Researchers cited estimates that 80 percent of the plastic that ends up in the oceans comes from land – with rivers playing a key role in moving garbage into the ocean.
The report comes just days before a major International Union for Conservation of Nature (IUCN) summit that will include a motion calling for an end to marine pollution by plastic by 2030.
“The measures taken to solve this global problem fell far short of what was necessary,” said CMS Executive Secretary Amy Fraenkel.
“The focus so far has been on cleaning up our oceans, but that is already too late. We need to focus on solutions and preventing plastic pollution in advance.”
– ‘Additional stress’ –
The UN report highlights two regions – the river basins of the Ganges and the Mekong – which together contribute an estimated 200,000 tons of plastic pollution to the Indian Ocean and the Pacific Ocean each year.
Discarded fishing gear has been found to be a major threat.

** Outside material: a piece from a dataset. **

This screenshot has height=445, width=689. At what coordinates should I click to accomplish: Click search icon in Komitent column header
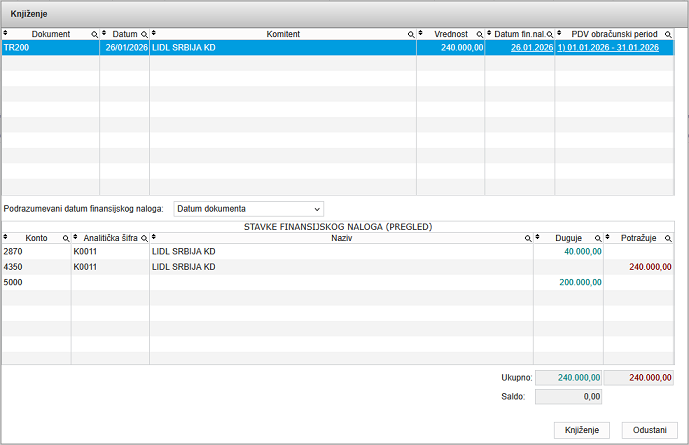point(411,34)
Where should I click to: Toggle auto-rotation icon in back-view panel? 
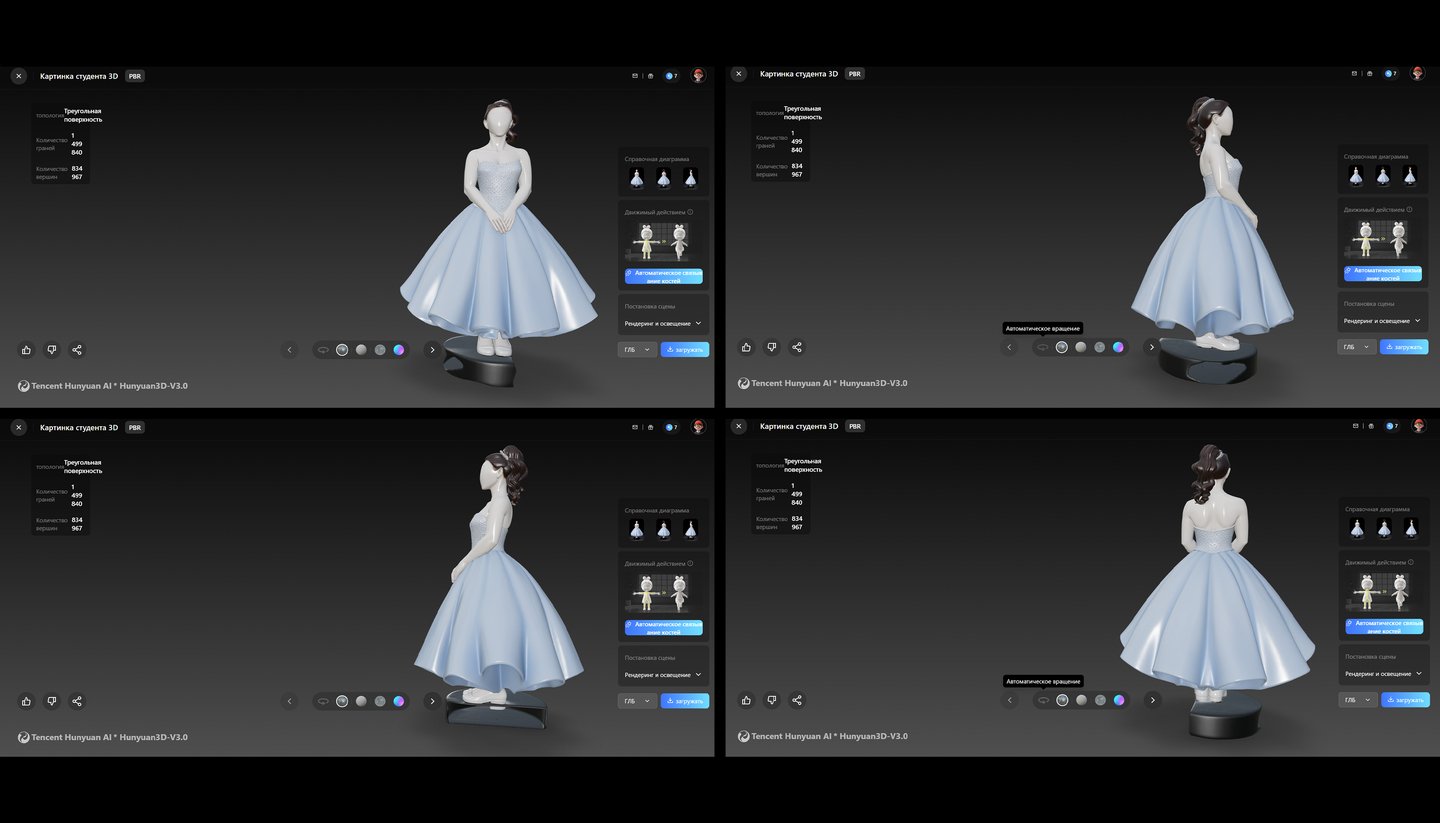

Dolphins can become entangled and caught by old nets underwater, with the endangered Irrawaddy dolphins and Ganges dolphins being particularly at risk.
The report also states that migratory seabirds such as black-footed albatross and Laysan albatross may not be able to distinguish plastic from prey as they fly over the ocean and accidentally eat floating debris.
This means the plastic could build up in their bowels or be passed on to their chicks when they vomit up food for them, it said.
On land, Asian elephants have also been observed rummaging around rubbish dumps in Sri Lanka and eating plastic in Thailand, the report said.
The report emphasized that species in the Asia-Pacific region face a variety of threats, including habitat loss, overfishing, industrial pollution and climate change.
“Even if plastic pollution is not the most important of these stressors, it can put an additional burden on the population groups that are already at risk,” it says.
She called for strategies to prevent plastic from entering the environment, reduce waste through better design and recycling, and greater efforts to understand the effects of this pollution on migratory species.